"Dr. Ludwig Werner," the girl read, and started up with a joyous exclamation. "Uncle, dear uncle!" she cried, and hurried into the antechamber, where, however, instead of the old gentleman whom she had expected to see, she was met by a young man.
"Johanna!" he exclaimed, with evident emotion, and he would have clasped her in his arms, but she retreated and only gave him her hand. He laughed, half confusedly, half derisively.
"It is you!" she said, and her voice, too, trembled. "I thought it was your father. Pray come in."
She led the way to the drawing-room. Lina, who was standing holding Lisbeth by the hand at the dressing-room door, looked after her in surprise. How could Fräulein Johanna receive so familiarly a young man who paid visits in a shooting-jacket and shabby crush hat?
He himself became conscious of the contrast that he presented to his surroundings as soon as he entered the drawing-room. As he looked about him in the luxurious apartment, now lit up by the last rays of the September sun, all trace of tenderness vanished from his face, leaving there only the cynical expression which Johanna knew so well.
"And this is now your home," he said. "I begin to understand,—I have not been able to do so hitherto. And you yourself,—are you as changed as your surroundings?"

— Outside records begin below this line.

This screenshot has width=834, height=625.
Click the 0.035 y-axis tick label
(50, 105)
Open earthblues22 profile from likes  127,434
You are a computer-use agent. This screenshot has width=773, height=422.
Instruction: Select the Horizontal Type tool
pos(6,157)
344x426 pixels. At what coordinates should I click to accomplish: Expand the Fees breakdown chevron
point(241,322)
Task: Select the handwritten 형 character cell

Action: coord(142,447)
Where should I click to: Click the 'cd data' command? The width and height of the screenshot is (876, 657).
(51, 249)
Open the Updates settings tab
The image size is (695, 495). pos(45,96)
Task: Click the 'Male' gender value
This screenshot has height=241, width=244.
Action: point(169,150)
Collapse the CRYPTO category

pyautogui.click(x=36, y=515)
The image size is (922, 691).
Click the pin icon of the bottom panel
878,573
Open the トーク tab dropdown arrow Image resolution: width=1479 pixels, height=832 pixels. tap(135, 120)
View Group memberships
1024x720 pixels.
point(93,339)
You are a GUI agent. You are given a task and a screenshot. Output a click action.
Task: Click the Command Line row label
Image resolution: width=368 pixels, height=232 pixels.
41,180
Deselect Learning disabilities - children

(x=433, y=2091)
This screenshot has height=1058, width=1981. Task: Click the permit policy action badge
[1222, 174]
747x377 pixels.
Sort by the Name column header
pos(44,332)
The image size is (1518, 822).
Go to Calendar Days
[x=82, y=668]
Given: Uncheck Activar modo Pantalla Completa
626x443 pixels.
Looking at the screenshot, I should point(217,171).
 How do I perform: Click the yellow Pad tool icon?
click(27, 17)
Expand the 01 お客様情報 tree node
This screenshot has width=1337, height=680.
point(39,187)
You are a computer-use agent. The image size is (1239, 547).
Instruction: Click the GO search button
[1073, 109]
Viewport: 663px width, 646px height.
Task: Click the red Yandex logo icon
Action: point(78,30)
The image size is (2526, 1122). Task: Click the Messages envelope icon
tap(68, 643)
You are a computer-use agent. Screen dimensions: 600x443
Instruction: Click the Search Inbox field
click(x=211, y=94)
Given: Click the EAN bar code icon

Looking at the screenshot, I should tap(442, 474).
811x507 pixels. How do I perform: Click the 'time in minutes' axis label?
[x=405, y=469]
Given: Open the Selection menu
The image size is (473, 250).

He had stepped out upon the balcony with her, and as he spoke looked at her fixedly. There was no change in the grave unembarrassed expression of the girl's large gray eyes as she returned his gaze.
"What have you been unable to understand?" she asked.
"How you could leave us and come hither—to this house——"
"To my father's house?" she interrupted him, and her eyes flashed. "Let me tell you how it happened," she went on more gently, "and you will easily comprehend."